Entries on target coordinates
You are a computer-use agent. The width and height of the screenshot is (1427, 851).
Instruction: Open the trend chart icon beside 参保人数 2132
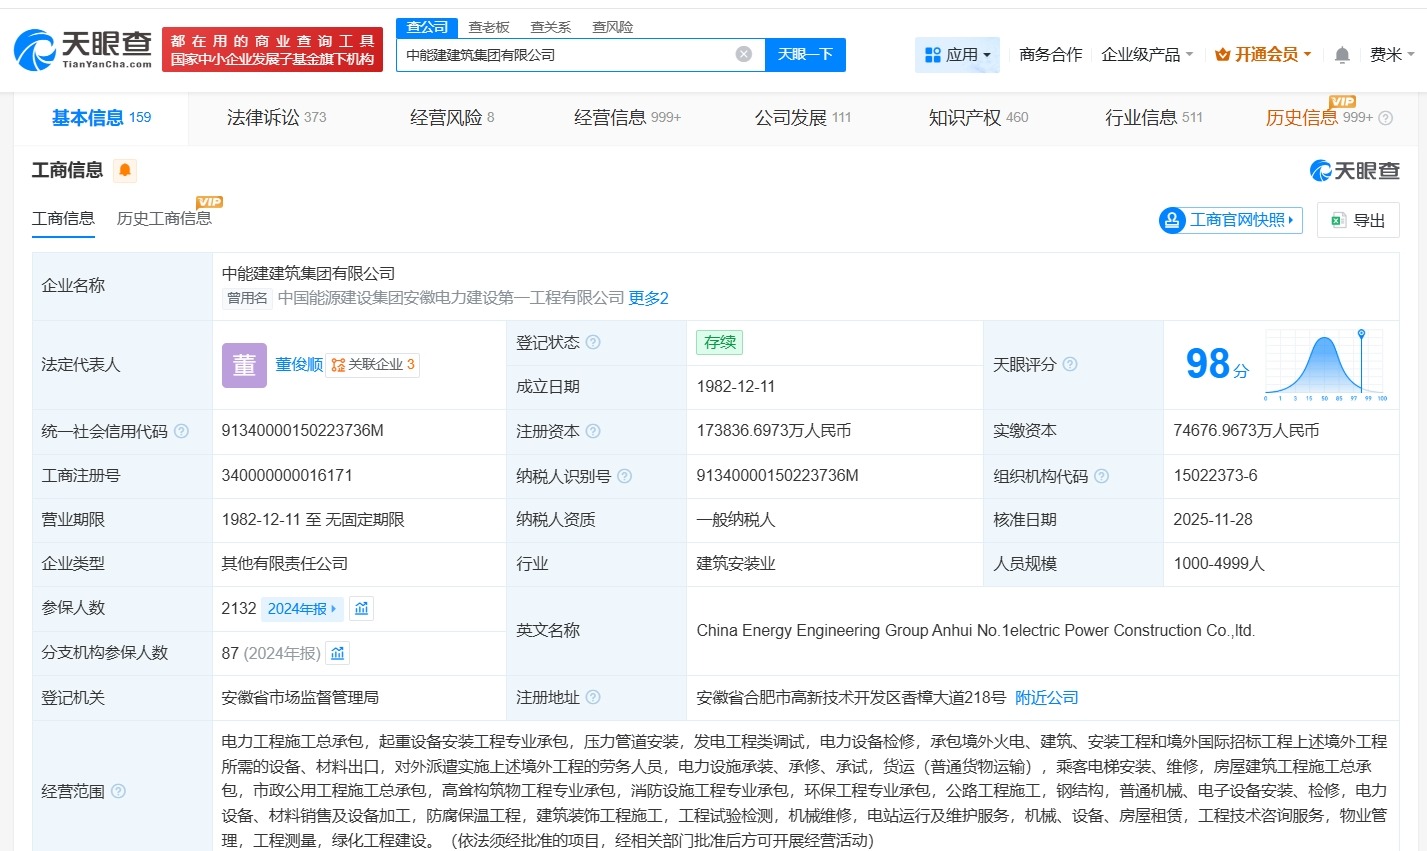pos(361,608)
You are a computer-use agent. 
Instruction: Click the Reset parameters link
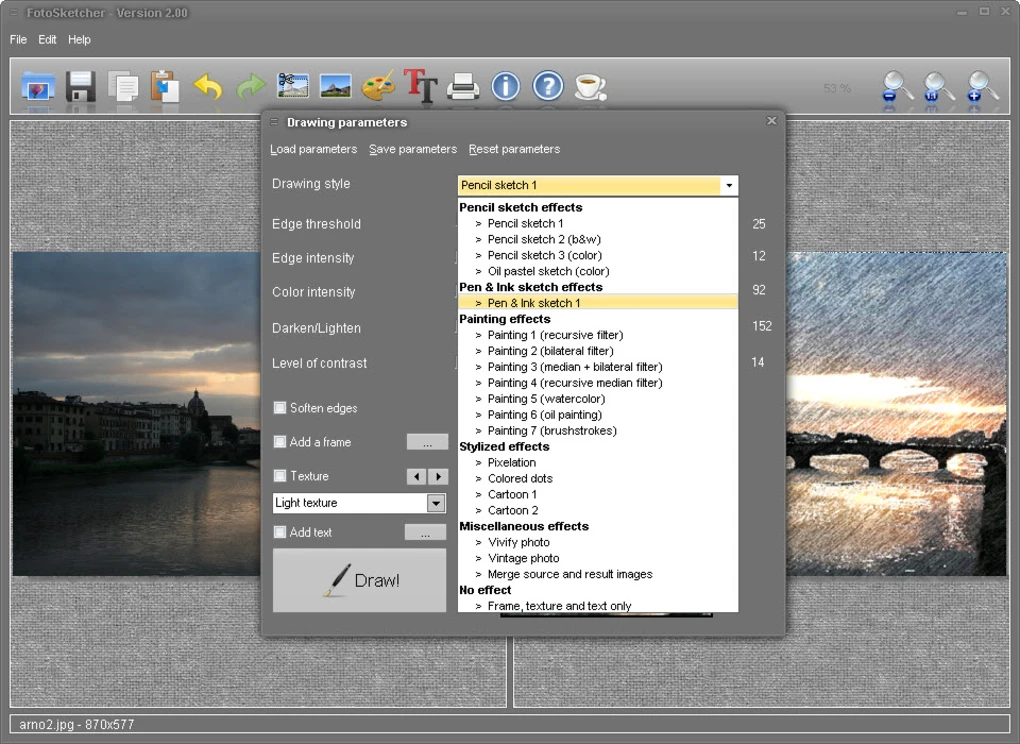tap(514, 149)
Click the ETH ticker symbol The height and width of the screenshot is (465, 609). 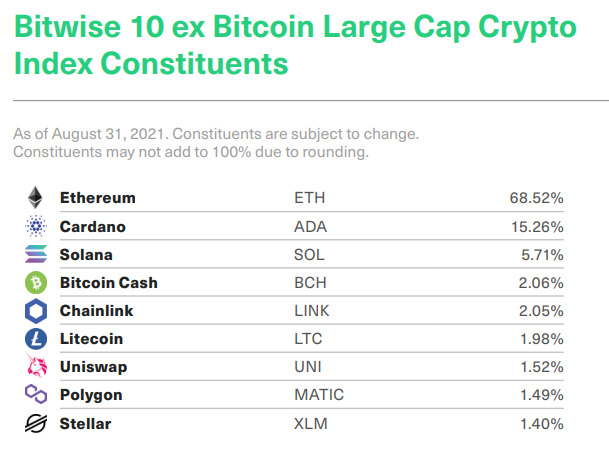tap(309, 198)
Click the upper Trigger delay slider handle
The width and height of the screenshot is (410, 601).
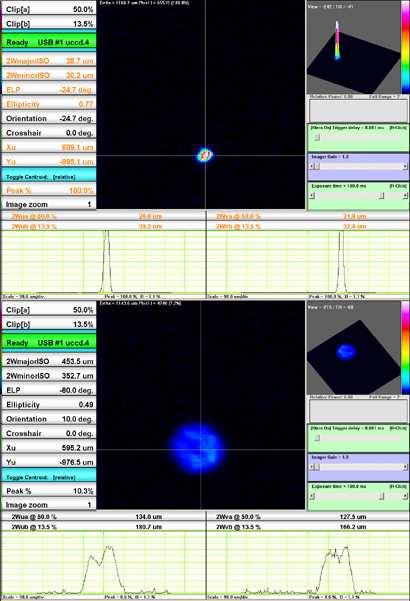pyautogui.click(x=317, y=137)
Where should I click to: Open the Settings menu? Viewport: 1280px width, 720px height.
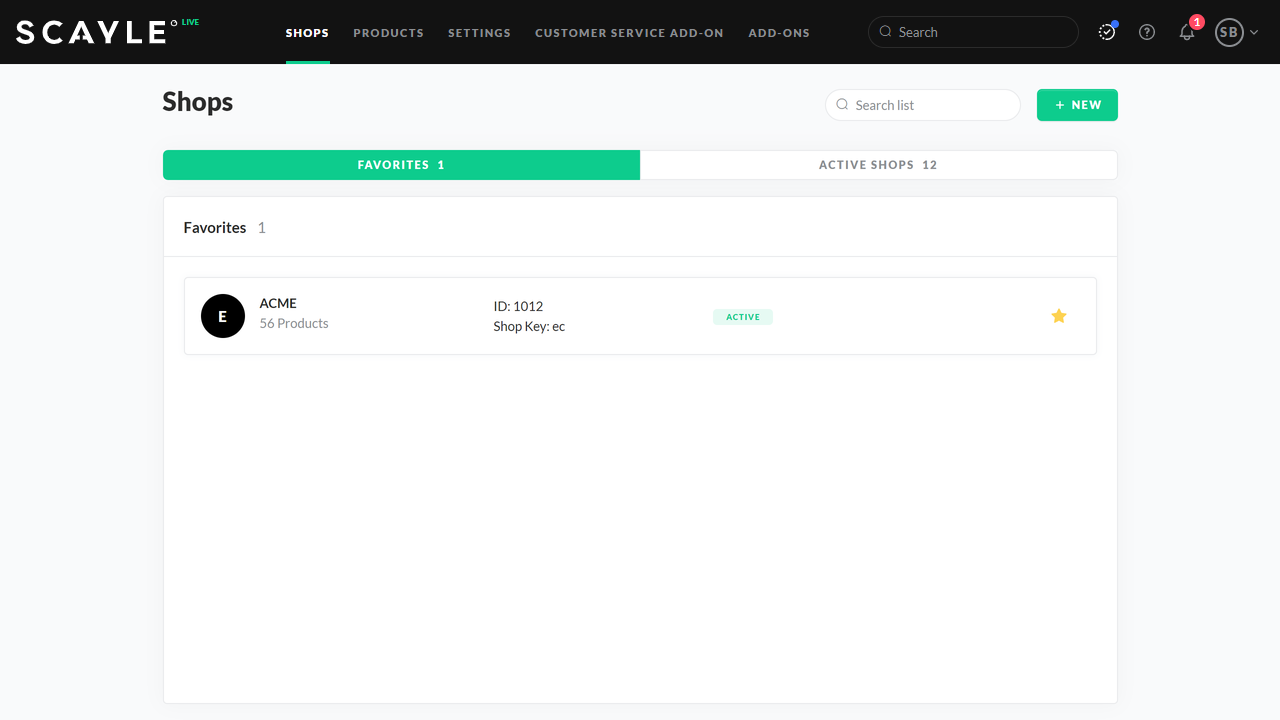point(479,33)
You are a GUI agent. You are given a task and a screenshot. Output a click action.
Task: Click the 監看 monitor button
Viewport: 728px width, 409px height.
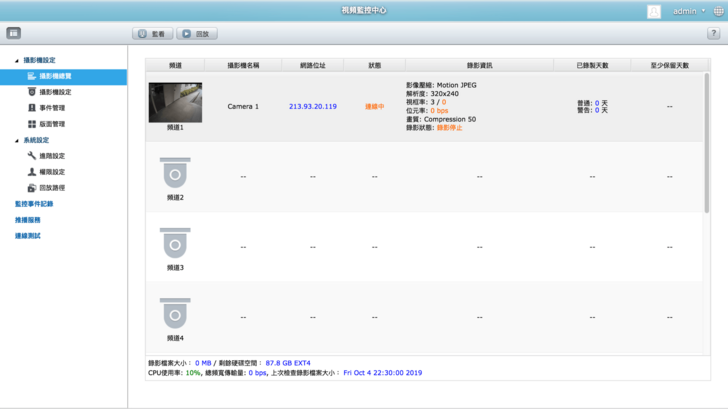[x=153, y=33]
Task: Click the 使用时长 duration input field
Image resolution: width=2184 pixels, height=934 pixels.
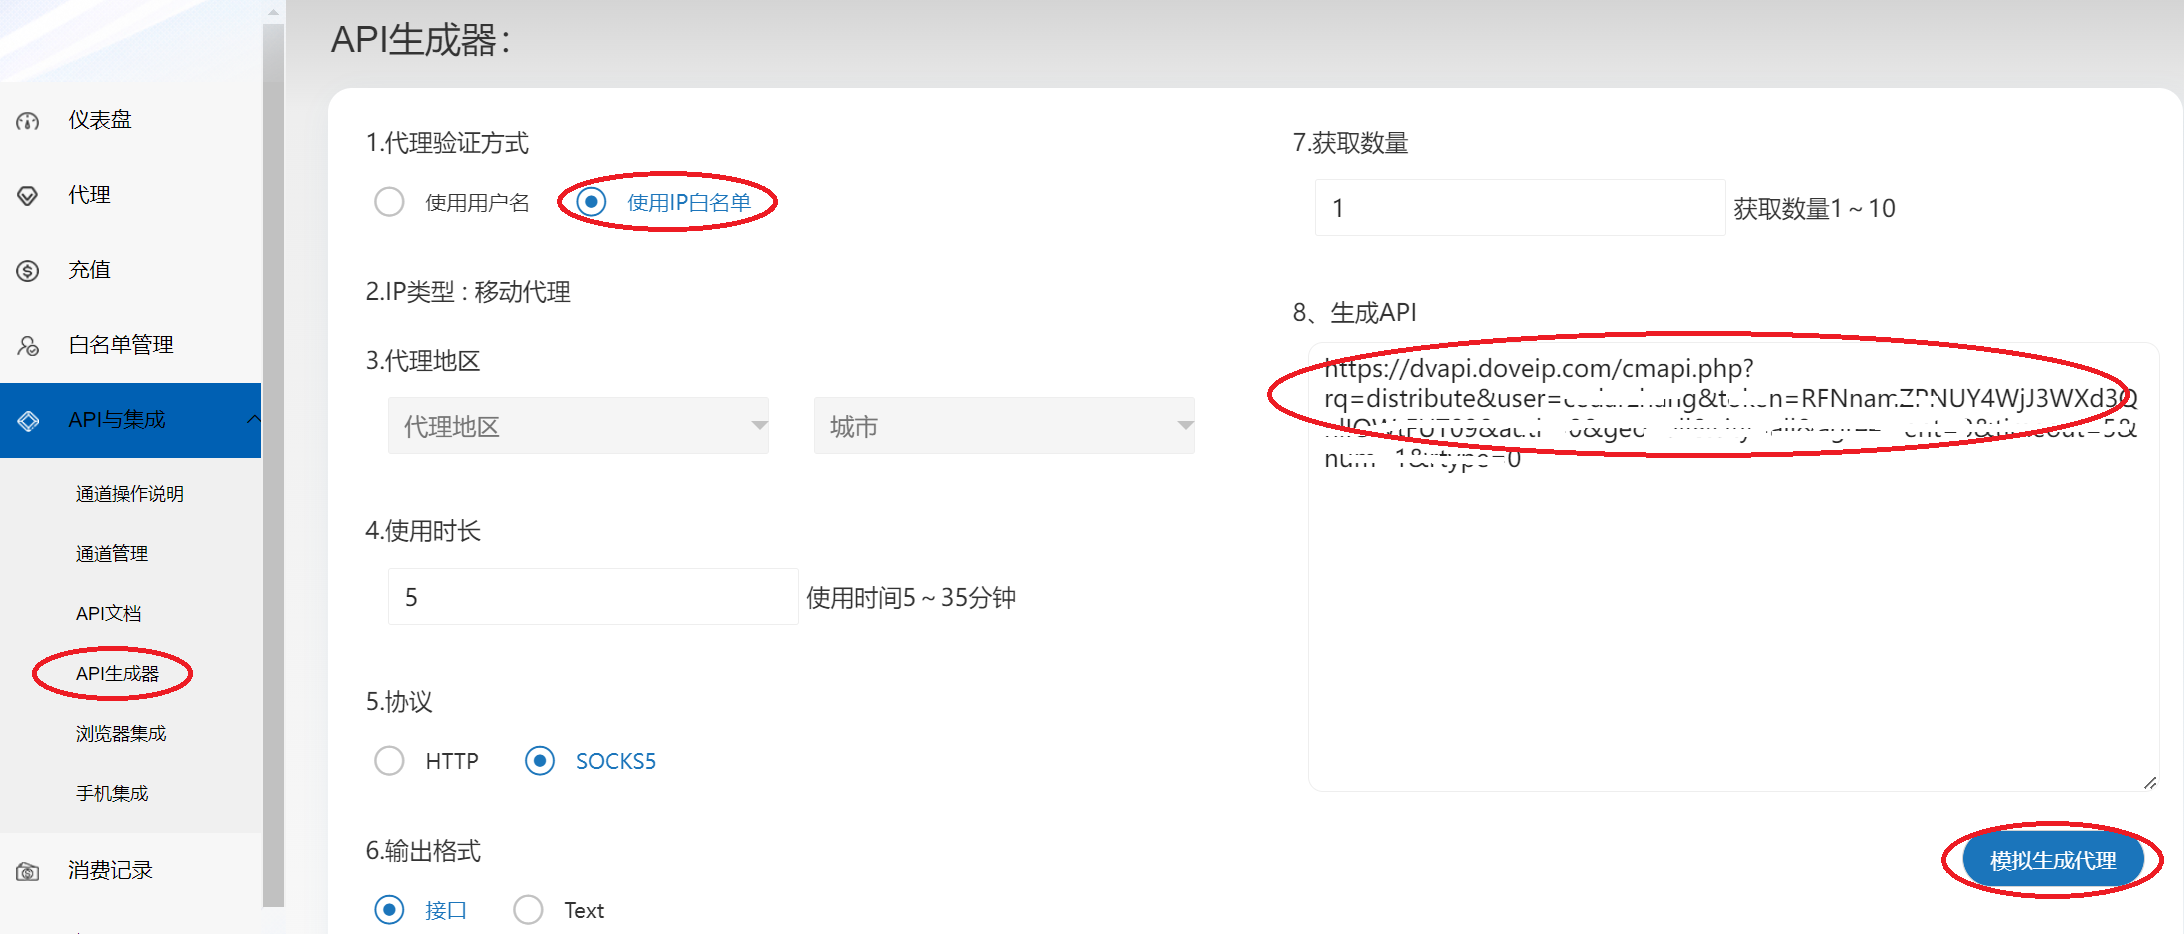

* [Your goal]
Please copy out the part of the material that opens with the line containing "Where should I" and runs to the end of the material, both ends included, and shift every coordinate in the answers by adding -141 to it. Leave the pictures out of your reply.

* [Output for this exercise]
Where should I click to: Open the Settings menu? Viewport: 1280px width, 720px height.
point(338,-108)
You are a GUI agent. You are given a task and a screenshot. Output a click action.
Task: Click the 監看 monitor button
Viewport: 728px width, 409px height.
[x=12, y=-108]
Task: Click the 使用时长 duration input field
Image resolution: width=2184 pixels, height=934 pixels.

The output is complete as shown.